:: Direction ::
Update the rows from the line with "The image size is (627, 784)." to the line with "Action: [x=41, y=43]", replacing "field" with "box" and keeping everything else unchanged. Omit the pictures from your answer.

:: Available records ::
○ ○ ○ ○
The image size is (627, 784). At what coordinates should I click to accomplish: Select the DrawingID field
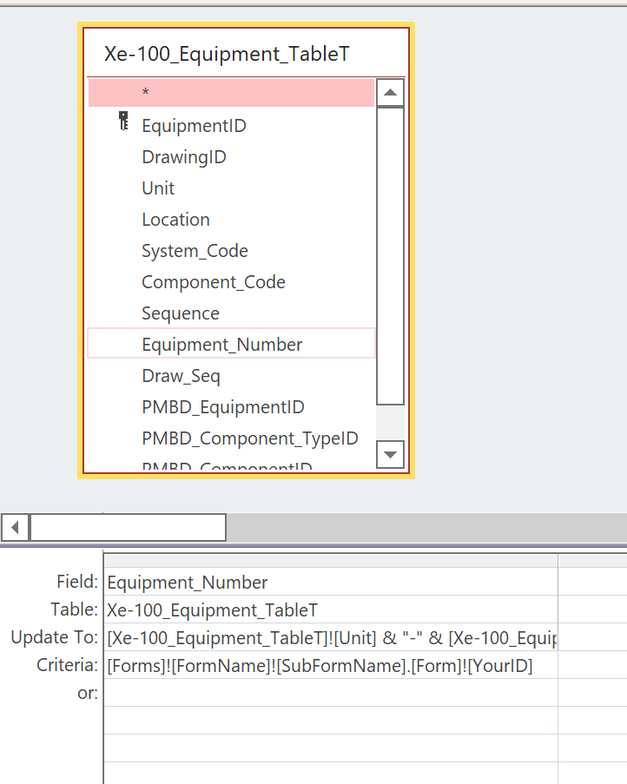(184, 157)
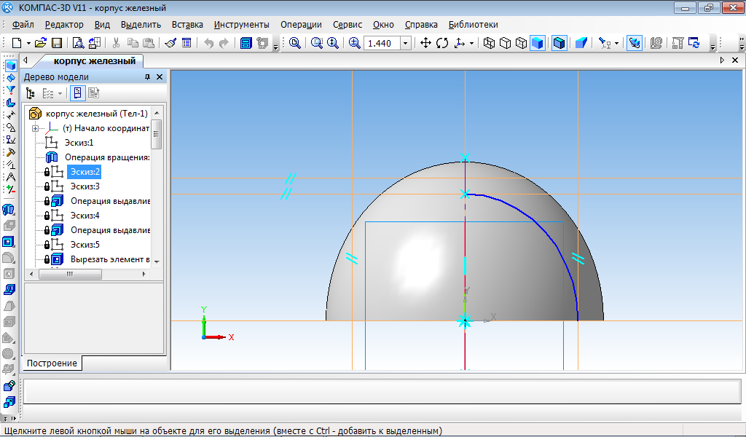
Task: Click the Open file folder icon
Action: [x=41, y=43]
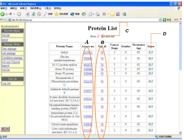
○ ○ ○ ○
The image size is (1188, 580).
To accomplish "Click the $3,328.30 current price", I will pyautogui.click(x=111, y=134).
○ ○ ○ ○
:: Exercise answer ::
The image size is (627, 784). At what coordinates should I click to accomplish: Select the DrawingID box
(184, 157)
Task: Click the Open file folder icon
Action: [x=41, y=43]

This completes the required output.